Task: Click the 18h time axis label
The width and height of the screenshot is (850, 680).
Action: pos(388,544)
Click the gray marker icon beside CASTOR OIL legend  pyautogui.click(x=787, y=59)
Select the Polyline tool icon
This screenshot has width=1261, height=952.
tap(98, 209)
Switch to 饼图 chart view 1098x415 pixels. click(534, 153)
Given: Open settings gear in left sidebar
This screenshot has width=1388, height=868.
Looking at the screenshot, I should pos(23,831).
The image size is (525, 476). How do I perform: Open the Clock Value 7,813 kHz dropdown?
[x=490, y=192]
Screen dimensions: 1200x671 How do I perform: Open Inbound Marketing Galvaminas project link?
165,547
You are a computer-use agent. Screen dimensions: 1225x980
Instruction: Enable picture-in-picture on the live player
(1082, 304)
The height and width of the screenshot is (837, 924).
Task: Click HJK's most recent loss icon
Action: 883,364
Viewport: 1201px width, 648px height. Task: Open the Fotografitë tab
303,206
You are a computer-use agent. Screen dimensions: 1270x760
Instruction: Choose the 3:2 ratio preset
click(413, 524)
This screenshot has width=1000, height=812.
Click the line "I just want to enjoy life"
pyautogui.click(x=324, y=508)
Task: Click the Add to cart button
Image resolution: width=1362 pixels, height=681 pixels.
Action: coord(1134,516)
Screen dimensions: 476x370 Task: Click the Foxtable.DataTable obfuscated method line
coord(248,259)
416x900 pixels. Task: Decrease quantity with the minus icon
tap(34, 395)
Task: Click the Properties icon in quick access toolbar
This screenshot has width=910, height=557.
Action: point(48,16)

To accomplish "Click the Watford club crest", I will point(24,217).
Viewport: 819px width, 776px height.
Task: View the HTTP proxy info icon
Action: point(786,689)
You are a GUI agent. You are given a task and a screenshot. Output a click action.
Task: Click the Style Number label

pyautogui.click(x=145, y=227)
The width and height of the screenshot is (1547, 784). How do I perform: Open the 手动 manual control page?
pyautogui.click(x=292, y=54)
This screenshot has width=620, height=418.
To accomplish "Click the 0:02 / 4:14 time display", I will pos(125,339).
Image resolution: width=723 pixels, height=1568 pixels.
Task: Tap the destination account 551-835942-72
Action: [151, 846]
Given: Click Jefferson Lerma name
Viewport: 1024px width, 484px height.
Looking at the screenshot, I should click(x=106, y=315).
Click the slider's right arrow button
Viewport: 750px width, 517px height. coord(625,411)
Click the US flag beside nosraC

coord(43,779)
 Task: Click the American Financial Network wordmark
☆ ☆ ☆ ☆ ☆ ☆ ☆
Reproduce only the lines above spanning from the line containing "Screen dimensions: 1200x671" through the line containing "You are a computer-use agent. Screen dimensions: 1225x980", word for word.

ANSWER FOR THIS EXERCISE
Screen dimensions: 1200x671 How do I perform: Open Inbound Marketing Galvaminas project link?
165,547
You are a computer-use agent. Screen dimensions: 1225x980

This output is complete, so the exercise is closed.